Menjawab besaran pengenaan uang Komite, kedua siswa angkatan 2018 ini sontak mengatakan, sejak awal masuk sekolah (kelas X) siswa wajib bayar uang komite sebesar Rp 100.000 per siswa per bulan. Tapi kalau misalkan kakak adik sekandung masuk di sekolah ini maka dibayarkan setengahnya saja, yaitu Rp 50.000 per siswa per bulan. Nanti selama sekolah disini ada kewajiban-kewajiban lainnya.

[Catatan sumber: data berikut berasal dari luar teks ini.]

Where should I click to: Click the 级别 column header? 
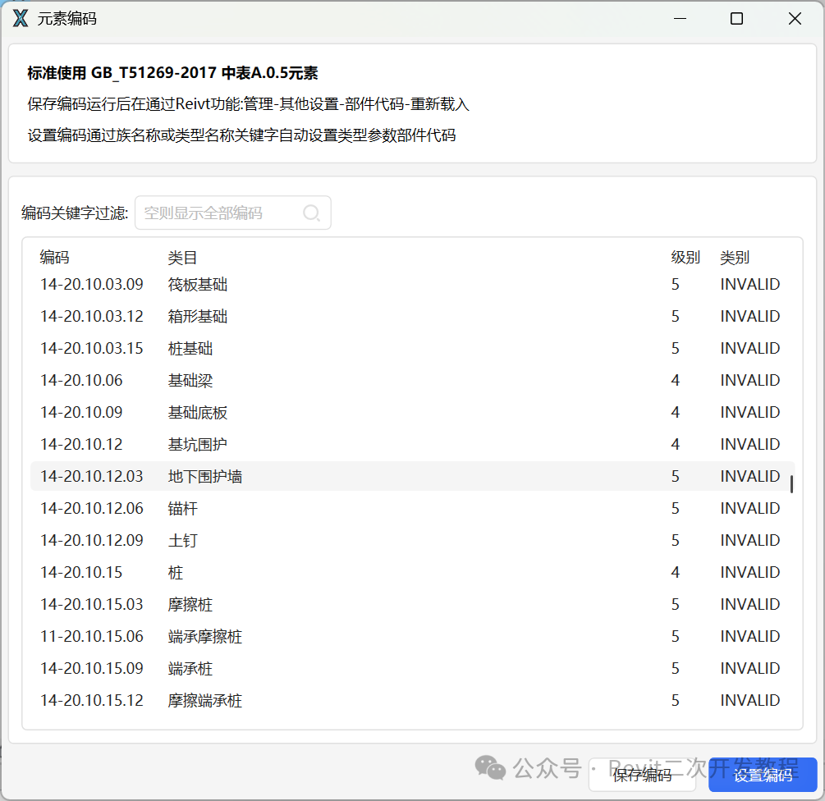point(685,257)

Soal Jurusan (Program Studi/Prodi) yang digeluti Nunang dan Weto selama sekolah di SMKN 5 Kupang, keduanya berbeda-beda. Bernard Nunang mengaku dari Jurusan Teknik Bangunan Konstruksi Kayu. Sementara Hendra Weto mengaku dari Jurusan Teknik Mesin.

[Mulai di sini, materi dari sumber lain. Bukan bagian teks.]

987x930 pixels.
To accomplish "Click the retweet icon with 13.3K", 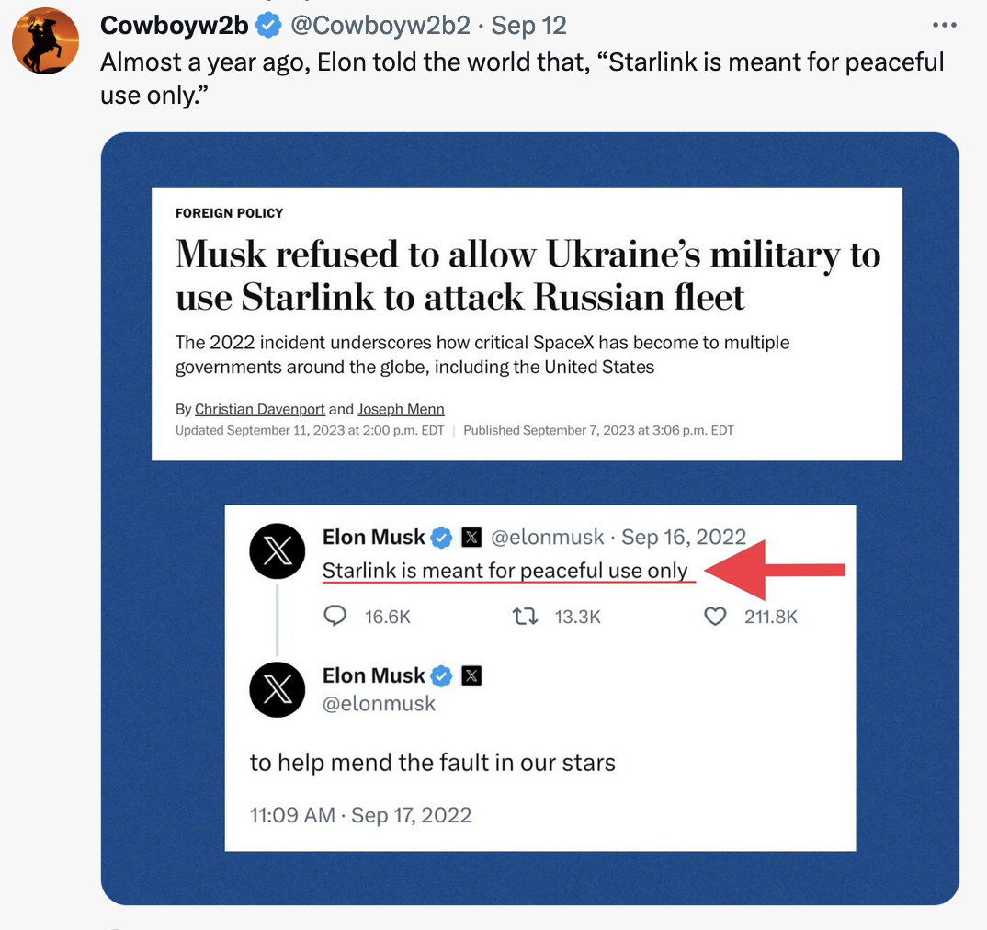I will pos(525,616).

“Waktu itu di kelas jurusan saya, kami ada 19 orang laki-laki semua. Saya tidak tahu berapa banyak siswa di satu kelas atau Rombongan Belajar/Rombel) jurusan lain-lain. Karena waktu kami di Kelas XII ada 9 (Sembilan) kelas dengan jurusan masing-masing. Diantaranya Jurusan Listrik, Kendarana Ringan, Las, Adio Visual, Multi Media, Panel Surya, dan Bangunan dari Konstruksi Kayu dan Bangunan Konstruksi Beton,”jelas Nunang diamini Weto.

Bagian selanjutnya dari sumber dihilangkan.